━━━ PROVIDED RECORDS

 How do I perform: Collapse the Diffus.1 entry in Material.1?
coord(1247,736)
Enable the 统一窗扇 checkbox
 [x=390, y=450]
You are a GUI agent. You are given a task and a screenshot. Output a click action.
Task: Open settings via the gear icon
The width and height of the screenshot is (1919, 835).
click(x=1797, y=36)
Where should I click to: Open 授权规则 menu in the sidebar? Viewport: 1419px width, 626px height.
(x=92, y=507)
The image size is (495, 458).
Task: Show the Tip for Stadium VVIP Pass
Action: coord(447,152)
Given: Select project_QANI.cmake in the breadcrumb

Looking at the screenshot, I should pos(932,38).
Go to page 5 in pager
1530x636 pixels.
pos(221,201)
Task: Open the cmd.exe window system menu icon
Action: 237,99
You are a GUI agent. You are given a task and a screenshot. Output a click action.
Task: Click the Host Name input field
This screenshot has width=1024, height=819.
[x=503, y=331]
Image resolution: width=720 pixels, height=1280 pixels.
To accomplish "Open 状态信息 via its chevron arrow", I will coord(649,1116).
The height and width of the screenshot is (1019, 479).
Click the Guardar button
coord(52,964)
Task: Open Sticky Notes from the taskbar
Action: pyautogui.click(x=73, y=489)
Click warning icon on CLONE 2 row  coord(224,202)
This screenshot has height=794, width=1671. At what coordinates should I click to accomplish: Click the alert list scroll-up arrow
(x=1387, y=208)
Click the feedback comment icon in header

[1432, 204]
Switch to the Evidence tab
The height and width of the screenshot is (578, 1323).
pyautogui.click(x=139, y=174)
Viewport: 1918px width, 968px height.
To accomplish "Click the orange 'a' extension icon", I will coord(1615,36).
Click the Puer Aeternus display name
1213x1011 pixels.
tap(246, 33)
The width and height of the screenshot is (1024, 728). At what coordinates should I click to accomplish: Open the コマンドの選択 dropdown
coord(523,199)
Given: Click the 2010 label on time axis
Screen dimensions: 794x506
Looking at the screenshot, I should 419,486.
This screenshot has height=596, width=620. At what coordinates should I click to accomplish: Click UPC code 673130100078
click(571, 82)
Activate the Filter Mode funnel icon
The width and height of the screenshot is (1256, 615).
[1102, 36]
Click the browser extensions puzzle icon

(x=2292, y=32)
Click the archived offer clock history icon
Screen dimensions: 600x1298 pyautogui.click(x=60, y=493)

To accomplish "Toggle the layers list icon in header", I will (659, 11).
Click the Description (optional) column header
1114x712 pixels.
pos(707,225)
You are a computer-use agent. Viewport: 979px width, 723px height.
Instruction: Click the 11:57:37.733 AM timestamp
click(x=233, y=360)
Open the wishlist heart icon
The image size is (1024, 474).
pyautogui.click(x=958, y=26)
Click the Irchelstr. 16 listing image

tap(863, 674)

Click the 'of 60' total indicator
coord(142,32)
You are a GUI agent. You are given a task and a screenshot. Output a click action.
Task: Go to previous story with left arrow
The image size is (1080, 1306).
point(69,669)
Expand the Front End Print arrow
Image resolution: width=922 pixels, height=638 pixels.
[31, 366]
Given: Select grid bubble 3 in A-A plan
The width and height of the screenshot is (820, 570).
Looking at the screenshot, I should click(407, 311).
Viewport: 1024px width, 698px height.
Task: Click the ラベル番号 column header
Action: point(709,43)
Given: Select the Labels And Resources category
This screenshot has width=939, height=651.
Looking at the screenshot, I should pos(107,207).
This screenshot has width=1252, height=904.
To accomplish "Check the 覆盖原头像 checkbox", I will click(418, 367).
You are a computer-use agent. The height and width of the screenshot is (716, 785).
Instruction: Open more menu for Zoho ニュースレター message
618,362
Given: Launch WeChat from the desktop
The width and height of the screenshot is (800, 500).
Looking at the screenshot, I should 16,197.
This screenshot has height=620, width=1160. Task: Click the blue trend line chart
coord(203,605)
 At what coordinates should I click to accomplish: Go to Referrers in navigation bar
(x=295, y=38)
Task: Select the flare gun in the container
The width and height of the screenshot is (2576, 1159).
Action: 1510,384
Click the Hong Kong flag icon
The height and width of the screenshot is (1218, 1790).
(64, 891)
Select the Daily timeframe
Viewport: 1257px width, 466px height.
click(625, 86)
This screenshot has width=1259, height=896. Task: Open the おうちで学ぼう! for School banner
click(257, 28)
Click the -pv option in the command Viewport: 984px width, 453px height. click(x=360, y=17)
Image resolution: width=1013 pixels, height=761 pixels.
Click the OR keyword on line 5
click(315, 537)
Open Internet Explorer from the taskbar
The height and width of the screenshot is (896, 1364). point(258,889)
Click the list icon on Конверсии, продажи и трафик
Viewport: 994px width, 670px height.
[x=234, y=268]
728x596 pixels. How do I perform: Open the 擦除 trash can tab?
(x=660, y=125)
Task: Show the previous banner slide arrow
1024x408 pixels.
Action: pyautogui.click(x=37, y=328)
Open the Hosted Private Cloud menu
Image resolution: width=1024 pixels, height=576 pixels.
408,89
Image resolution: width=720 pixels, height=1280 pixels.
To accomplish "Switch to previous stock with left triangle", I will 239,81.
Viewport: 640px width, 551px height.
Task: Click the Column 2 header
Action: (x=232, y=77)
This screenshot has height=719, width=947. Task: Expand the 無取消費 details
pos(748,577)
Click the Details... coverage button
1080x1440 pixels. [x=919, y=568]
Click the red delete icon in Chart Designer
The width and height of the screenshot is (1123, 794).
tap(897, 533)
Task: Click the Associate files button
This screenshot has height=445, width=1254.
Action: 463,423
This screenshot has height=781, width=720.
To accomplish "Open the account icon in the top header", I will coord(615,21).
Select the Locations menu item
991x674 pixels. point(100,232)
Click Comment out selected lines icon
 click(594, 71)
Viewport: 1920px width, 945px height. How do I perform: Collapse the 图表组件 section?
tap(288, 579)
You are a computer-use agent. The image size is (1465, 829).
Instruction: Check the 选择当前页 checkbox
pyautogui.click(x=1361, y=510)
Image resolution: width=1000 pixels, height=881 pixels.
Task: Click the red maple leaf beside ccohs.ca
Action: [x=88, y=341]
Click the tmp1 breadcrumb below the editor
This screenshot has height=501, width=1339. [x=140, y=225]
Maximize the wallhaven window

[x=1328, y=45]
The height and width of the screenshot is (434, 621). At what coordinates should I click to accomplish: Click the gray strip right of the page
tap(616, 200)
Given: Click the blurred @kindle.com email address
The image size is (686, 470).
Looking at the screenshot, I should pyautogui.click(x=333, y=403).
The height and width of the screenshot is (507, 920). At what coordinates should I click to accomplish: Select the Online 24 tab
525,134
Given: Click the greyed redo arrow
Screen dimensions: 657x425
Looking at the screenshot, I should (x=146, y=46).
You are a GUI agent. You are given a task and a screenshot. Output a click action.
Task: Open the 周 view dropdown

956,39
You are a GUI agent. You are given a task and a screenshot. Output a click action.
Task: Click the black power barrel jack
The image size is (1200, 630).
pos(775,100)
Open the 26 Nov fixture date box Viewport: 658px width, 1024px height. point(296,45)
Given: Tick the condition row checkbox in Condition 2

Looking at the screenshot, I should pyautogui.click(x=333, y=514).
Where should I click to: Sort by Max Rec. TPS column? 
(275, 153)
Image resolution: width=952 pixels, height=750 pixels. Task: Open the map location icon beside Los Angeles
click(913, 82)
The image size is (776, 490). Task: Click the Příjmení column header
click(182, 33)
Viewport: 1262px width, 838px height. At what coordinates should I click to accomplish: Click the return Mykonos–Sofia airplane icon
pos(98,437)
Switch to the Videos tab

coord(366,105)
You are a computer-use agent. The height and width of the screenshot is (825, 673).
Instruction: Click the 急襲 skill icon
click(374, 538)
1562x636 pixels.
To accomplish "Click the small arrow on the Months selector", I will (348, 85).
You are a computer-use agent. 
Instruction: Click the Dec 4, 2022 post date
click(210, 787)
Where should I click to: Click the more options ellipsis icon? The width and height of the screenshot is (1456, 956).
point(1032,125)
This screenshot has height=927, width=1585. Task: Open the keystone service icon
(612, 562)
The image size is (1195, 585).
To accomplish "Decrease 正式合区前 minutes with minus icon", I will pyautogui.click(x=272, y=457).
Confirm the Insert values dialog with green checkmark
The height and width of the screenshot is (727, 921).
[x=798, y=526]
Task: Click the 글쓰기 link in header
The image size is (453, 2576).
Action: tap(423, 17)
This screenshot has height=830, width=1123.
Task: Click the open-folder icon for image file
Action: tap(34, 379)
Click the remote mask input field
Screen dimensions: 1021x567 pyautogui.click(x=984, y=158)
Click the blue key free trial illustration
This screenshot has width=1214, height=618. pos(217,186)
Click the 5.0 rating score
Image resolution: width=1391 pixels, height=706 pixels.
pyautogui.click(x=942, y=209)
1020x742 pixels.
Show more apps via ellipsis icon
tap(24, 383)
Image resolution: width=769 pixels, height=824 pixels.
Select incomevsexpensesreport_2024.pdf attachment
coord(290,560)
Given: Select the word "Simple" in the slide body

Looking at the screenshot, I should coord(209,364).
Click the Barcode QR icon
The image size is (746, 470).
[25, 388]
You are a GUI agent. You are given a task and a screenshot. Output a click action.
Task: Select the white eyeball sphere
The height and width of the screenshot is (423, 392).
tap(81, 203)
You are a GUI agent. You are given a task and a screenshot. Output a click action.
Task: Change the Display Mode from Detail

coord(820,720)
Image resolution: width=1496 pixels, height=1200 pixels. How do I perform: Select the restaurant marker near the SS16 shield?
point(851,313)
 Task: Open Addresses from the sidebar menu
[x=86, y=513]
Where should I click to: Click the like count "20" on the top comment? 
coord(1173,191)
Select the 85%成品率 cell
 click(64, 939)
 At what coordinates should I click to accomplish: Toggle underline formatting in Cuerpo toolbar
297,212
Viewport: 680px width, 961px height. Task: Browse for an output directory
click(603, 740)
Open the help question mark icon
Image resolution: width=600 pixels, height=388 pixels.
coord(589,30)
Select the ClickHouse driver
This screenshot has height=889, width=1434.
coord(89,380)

━━━━━━

▶ **ABOUT THIS TASK**: Starting with the line with "Image resolution: width=922" above and going on through the line with "This screenshot has width=1252, height=904.", transcribe every line exactly, both ends included, and add nothing.

▶ **OUTPUT FOR THIS TASK**:
Image resolution: width=922 pixels, height=638 pixels.
[31, 366]
Given: Select grid bubble 3 in A-A plan
The width and height of the screenshot is (820, 570).
Looking at the screenshot, I should click(407, 311).
Viewport: 1024px width, 698px height.
Task: Click the ラベル番号 column header
Action: point(709,43)
Given: Select the Labels And Resources category
This screenshot has width=939, height=651.
Looking at the screenshot, I should pos(107,207).
This screenshot has width=1252, height=904.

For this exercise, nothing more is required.